Some participants found the NETRA difficult to use although there was a brief pre-measurement training video to help them learn how to use the NETRA and its Vernier lines. It is also possible that there were learning effects in some or all participants in terms of using the NETRA from the non-cycloplegic to cycloplegic measurements and that may have influenced the data collected. Larger samples with a randomised order for the use of cycloplegia versus the non-use of cycloplegia might be helpful to reduce the impact of this issue in future studies.
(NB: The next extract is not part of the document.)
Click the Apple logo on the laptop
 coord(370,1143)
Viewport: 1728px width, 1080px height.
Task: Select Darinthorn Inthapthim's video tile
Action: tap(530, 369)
Future studies should investigate NETRA refractive changes with other cycloplegic agents and altering the number of drops could be compared with to detect possible similarities or differences in relation to the drug chosen and dosage. Also, studies with some of the analytical methodology herein could include several examiners to investigate inter-reliability measurements for clinical refractive methods such as SR. Finally, diurnal variation with the NETRA and SR might be another rewarding topic for future investigation.
Conclusion
Clinically, the NETRA tends to over-minus refractions by approximately 1.25 D spherical difference from subjective refractions3 7–12 and this study also supports this finding. However, after cycloplegia, the NETRA sample produced similar results to the criterion-standard (non-cycloplegic SR). Thus, where ocular accommodation is well controlled with the use of a cycloplegic agent, NETRA results for refractive state will be similar to that for methods using distance targets such as SR. Thus, NETRA and SR validity is good even in the absence of cycloplegia but is improved with cycloplegia that mainly reduces spherical or stigmatic variance. The NETRA is a promising instrument for determination of refractive state through self-refraction and could play an important role towards improving overall access to eye care and avoiding unnecessary vision impairment due to uncompensated refractive state and especially so in less-developed regions of the world where ophthalmic professionals are sometimes unavailable or limited in numbers and where other concerns (such as affordability of eye care services and compensatory devices such as spectacles or contact lenses) may also be relevant.